### YOUR GOAL
Every line below that holds "will" must be copied.

**** SUPPLIED DATA ****

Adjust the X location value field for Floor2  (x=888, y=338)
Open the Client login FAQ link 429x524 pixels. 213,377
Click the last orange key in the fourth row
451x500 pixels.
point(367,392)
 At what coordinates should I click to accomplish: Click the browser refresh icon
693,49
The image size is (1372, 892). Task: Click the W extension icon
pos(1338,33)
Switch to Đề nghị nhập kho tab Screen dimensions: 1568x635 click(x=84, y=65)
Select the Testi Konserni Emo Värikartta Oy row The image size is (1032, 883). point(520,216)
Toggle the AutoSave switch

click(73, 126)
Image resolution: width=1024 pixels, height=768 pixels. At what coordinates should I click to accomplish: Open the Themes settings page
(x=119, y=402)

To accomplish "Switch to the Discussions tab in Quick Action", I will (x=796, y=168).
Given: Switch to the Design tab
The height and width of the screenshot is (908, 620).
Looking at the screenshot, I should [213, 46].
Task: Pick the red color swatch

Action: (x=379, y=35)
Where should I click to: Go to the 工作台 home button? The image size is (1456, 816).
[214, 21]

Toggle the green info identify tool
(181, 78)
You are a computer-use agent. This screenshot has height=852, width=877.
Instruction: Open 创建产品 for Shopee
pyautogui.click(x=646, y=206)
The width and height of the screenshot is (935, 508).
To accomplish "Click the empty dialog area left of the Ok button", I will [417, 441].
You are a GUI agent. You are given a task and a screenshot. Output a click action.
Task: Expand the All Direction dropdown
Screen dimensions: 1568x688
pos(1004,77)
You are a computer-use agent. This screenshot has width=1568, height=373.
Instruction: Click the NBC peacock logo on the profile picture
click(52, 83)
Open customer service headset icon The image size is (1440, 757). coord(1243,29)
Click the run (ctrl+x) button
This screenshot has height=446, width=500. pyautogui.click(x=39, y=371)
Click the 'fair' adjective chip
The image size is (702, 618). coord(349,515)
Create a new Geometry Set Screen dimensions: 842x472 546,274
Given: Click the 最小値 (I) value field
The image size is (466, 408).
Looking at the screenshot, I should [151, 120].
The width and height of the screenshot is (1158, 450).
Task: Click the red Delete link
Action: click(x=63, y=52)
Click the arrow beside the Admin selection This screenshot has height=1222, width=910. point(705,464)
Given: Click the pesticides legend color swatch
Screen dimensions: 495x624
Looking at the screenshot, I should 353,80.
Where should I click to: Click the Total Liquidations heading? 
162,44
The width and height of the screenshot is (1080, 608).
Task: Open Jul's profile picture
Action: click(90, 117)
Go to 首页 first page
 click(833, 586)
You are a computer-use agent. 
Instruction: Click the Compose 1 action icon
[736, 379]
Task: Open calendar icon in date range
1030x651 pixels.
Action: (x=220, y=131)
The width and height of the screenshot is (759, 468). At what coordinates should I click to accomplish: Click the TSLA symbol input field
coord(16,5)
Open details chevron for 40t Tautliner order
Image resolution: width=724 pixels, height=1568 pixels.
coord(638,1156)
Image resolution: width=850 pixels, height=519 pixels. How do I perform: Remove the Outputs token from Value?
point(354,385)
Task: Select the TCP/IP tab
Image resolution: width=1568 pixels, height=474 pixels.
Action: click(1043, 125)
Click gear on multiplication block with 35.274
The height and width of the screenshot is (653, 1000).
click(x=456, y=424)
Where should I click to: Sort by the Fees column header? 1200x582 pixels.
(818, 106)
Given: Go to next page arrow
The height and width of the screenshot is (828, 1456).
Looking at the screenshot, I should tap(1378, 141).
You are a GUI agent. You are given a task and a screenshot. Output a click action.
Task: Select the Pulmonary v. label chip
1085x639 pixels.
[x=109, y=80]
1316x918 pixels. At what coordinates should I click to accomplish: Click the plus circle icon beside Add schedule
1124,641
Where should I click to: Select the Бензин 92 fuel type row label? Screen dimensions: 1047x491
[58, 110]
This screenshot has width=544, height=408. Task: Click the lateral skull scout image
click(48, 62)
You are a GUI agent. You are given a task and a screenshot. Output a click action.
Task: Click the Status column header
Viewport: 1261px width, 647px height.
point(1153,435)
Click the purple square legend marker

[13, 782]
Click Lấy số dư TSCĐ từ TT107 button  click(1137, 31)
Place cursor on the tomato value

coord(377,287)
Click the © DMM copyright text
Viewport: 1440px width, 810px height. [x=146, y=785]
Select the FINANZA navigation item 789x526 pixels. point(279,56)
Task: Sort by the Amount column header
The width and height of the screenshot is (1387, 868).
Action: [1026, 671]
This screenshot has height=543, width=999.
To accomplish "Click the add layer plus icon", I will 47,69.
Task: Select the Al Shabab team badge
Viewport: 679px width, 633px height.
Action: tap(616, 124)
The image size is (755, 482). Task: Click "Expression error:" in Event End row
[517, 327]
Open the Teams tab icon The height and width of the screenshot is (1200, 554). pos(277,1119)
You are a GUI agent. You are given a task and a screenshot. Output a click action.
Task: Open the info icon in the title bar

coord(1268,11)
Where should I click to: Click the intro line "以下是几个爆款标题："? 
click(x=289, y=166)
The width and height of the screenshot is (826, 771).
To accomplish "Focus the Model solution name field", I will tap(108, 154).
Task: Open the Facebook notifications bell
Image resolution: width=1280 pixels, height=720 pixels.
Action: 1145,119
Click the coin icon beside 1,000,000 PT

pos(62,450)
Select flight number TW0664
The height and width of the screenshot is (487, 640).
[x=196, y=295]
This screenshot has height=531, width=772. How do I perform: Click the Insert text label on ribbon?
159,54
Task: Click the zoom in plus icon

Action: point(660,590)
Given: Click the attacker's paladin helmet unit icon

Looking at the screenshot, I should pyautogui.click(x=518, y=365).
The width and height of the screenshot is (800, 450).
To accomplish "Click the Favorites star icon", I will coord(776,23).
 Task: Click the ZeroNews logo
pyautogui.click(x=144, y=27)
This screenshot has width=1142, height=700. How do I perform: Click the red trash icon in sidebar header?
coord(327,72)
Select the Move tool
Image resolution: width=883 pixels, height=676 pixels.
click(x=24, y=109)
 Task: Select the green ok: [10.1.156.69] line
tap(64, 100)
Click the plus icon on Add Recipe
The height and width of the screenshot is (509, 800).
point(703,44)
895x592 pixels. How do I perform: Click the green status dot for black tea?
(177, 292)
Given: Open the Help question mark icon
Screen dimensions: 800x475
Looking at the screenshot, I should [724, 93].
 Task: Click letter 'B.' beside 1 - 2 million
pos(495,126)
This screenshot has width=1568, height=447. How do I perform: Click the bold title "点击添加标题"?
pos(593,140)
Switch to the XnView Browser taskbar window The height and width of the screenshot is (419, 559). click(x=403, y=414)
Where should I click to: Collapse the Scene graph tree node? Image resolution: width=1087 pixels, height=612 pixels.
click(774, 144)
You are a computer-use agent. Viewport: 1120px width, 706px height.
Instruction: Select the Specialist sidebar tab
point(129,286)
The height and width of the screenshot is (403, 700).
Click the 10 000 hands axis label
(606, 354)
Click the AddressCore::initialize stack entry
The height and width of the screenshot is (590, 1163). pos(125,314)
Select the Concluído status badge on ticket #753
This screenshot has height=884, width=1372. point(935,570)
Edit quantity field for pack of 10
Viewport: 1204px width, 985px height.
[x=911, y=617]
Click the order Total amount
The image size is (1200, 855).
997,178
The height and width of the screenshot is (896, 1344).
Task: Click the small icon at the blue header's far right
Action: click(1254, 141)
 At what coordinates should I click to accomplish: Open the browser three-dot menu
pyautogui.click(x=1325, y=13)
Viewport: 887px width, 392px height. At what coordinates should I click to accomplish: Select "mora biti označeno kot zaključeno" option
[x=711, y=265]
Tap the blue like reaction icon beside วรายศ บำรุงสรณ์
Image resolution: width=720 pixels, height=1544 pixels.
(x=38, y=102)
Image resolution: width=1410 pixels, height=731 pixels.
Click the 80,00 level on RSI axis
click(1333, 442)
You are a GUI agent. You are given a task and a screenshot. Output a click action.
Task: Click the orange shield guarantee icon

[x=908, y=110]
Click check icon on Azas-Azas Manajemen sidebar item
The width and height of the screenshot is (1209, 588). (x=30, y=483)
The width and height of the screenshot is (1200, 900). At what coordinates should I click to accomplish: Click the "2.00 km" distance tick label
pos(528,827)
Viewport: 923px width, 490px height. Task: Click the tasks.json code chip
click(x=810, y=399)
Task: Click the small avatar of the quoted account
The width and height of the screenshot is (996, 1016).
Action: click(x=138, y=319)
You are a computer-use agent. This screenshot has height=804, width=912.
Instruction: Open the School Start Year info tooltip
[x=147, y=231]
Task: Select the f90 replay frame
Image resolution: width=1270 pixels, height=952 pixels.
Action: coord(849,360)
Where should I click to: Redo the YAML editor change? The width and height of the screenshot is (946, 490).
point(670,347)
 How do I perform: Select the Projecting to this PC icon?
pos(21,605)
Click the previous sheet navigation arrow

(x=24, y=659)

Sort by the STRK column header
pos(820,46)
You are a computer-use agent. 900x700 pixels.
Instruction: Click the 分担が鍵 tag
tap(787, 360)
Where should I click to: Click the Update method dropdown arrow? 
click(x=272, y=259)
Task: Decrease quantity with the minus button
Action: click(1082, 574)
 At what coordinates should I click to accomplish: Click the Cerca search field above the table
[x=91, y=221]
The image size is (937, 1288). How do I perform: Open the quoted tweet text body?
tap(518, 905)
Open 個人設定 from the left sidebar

****

### TASK RESPONSE
To accomplish "Switch to the Discussions tab in Quick Action", I will (x=796, y=168).
To accomplish "Click the empty dialog area left of the Ok button", I will [417, 441].
To accomplish "Click the add layer plus icon", I will 47,69.
To accomplish "Focus the Model solution name field", I will tap(108, 154).
To accomplish "Click the Favorites star icon", I will coord(776,23).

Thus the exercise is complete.